[Document section Boundary: Start]

In probability theory, conditional probability is a measure of the probability of an event given that (by assumption, presumption, assertion or evidence) another event has occurred.

If the event of interest is A and the event B is known or assumed to have occurred, "the conditional probability of A given B", or "the probability of A under the condition B", is usually written as P(A|B), or sometimes PB(A) where | is pronounced “given”.

Using conditional probabilities, we can have conditional information. It is mainly used for representing and reasoning with probabilistic information.

E.g. P(It will rain tomorrow | It is raining today)

It represents the conditional knowledge that it might rain tomorrow as it is raining today.

P(A|B)+P(NOT (A)|B)=1.

For example, the probability that any given person has a cough on any given day may be only 5%. But if we know or assume that the person has a cold, then they are much more likely to be coughing. The conditional probability of coughing given that you have a cold might be a much higher 75%.

The concept of conditional probability is one of the most fundamental and one of the most important concepts in probability theory. But conditional probabilities can be quite slippery and require careful interpretation. For example, there need not be a causal or temporal relationship between A and B.

P(A|B) may or may not be equal to P(A) (the unconditional probability of A). If P(A|B) = P(A) (or its equivalent P(B|A) = P(B)), then events A and B are said to be independent: in such a case, having knowledge about either event does not change our knowledge about the other event.

Also, in general, P(A|B) (the conditional probability of A given B) is not equal to P(B|A). For example, if you have cancer you might have a 90% chance of testing positive for cancer. In this case what is being measured is that if event B ("having cancer") has occurred, the probability of A (test is positive) given that B (having cancer) occurred is 90%: that is, P(A|B) = 90%.

Alternatively, if you test positive for cancer you may have only a 15% chance of actually having cancer because most people do not have cancer and the false positive rate for the test may be high. In this case what is being measured is the probability of the event B (having cancer) given that the event A (test is positive) has occurred: P(B|A) = 15%.

[Document section Boundary: End]
[Extracted records Boundary: Start]

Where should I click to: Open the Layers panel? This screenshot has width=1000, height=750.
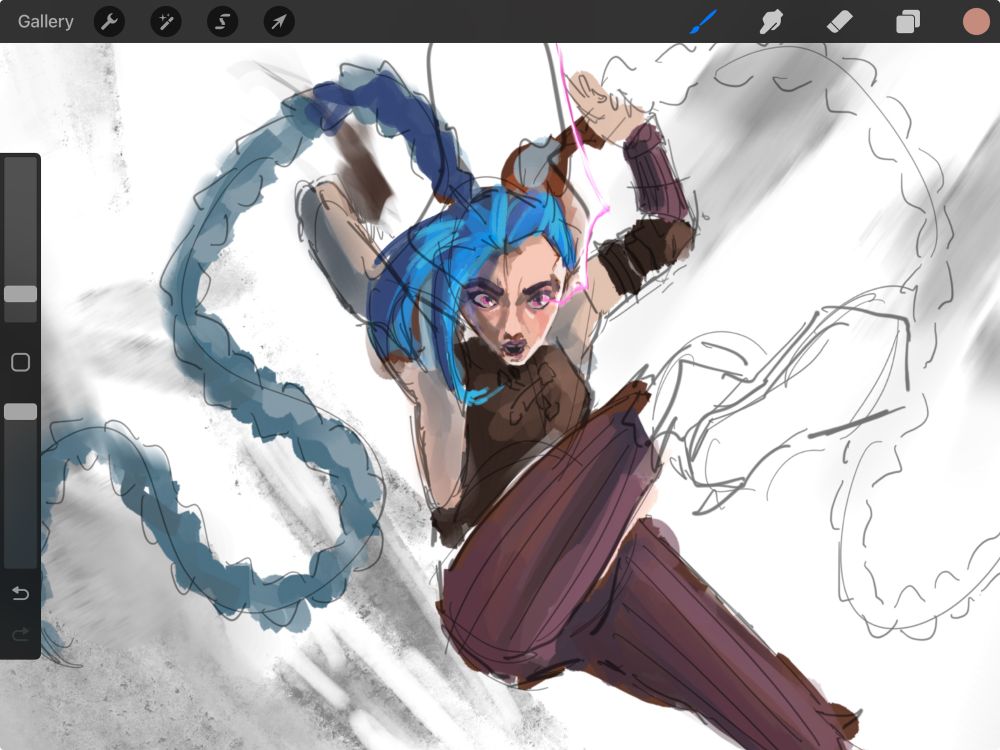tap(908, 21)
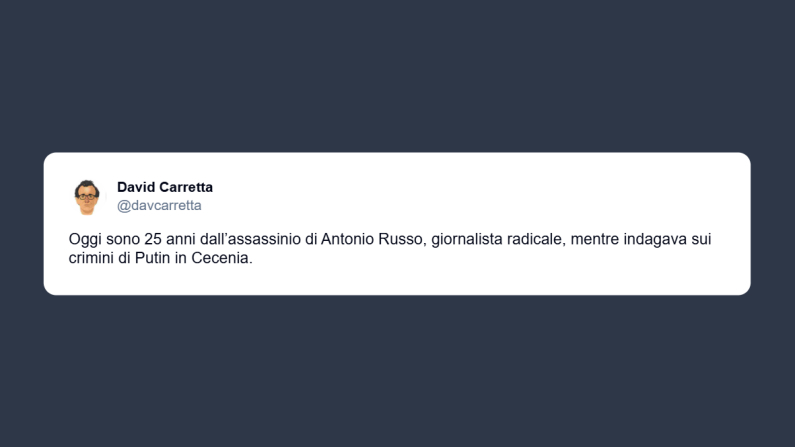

[Extracted records Boundary: End]
[Extracted records Boundary: Start]

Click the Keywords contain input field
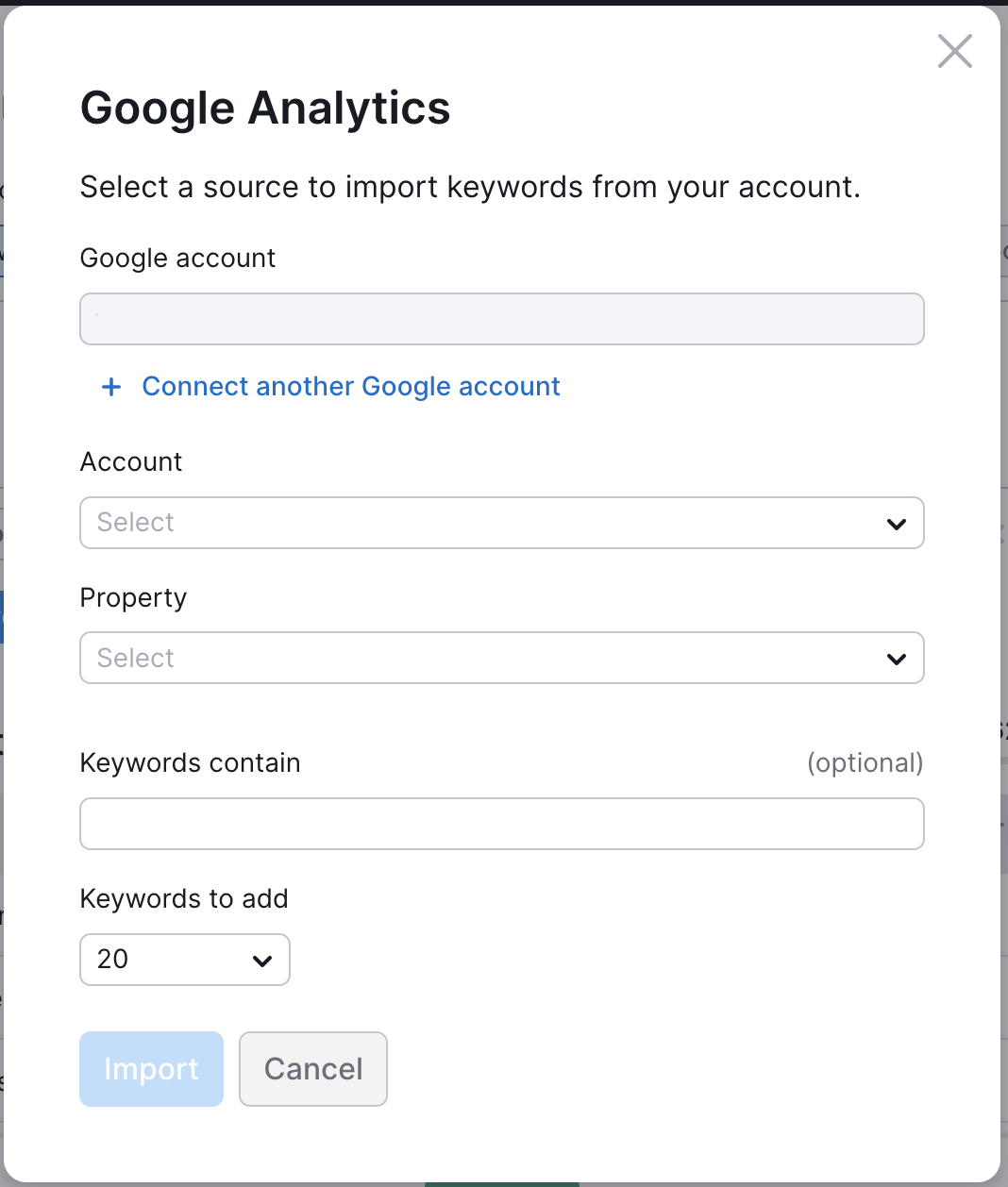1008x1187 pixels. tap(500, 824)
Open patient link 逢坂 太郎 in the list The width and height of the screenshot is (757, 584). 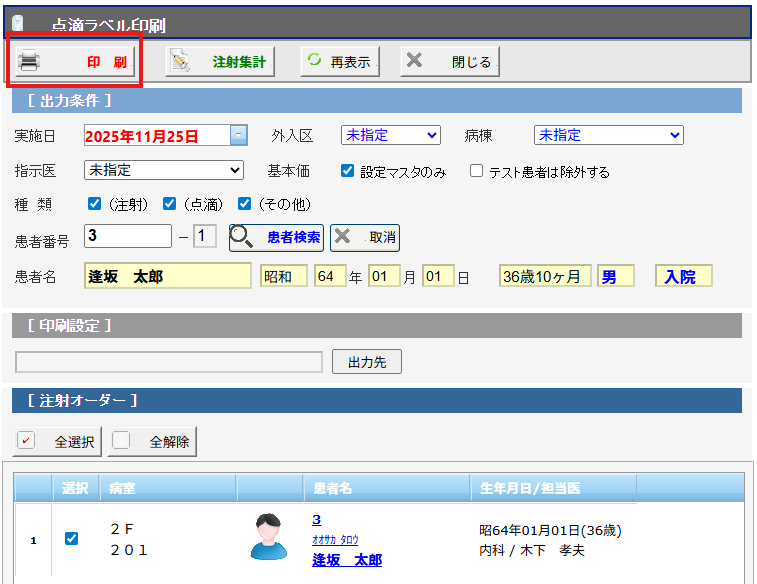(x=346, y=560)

[Extracted records Boundary: End]

Requirement A — Update the stretch from "For example, the probability" through "between A and B." in the conditional probability text, putting "fever" wherever "cold" appears.
Requirement B — For each statement, say whether the conditional probability text agrees with it, and quote the words of the text that decide it. (i) P(A|B) is in general equal to P(B|A). (ii) Events A and B are said to be independent when P(A|B) = P(A). (iii) There must be a causal relationship between A and B.

Problem solution A —
For example, the probability that any given person has a cough on any given day may be only 5%. But if we know or assume that the person has a fever, then they are much more likely to be coughing. The conditional probability of coughing given that you have a fever might be a much higher 75%.

The concept of conditional probability is one of the most fundamental and one of the most important concepts in probability theory. But conditional probabilities can be quite slippery and require careful interpretation. For example, there need not be a causal or temporal relationship between A and B.

Problem solution B —
(i) No: "in general, P(A|B) (the conditional probability of A given B) is not equal to P(B|A)."
(ii) Yes: "If P(A|B) = P(A) (or its equivalent P(B|A) = P(B)), then events A and B are said to be independent."
(iii) No: "there need not be a causal or temporal relationship between A and B."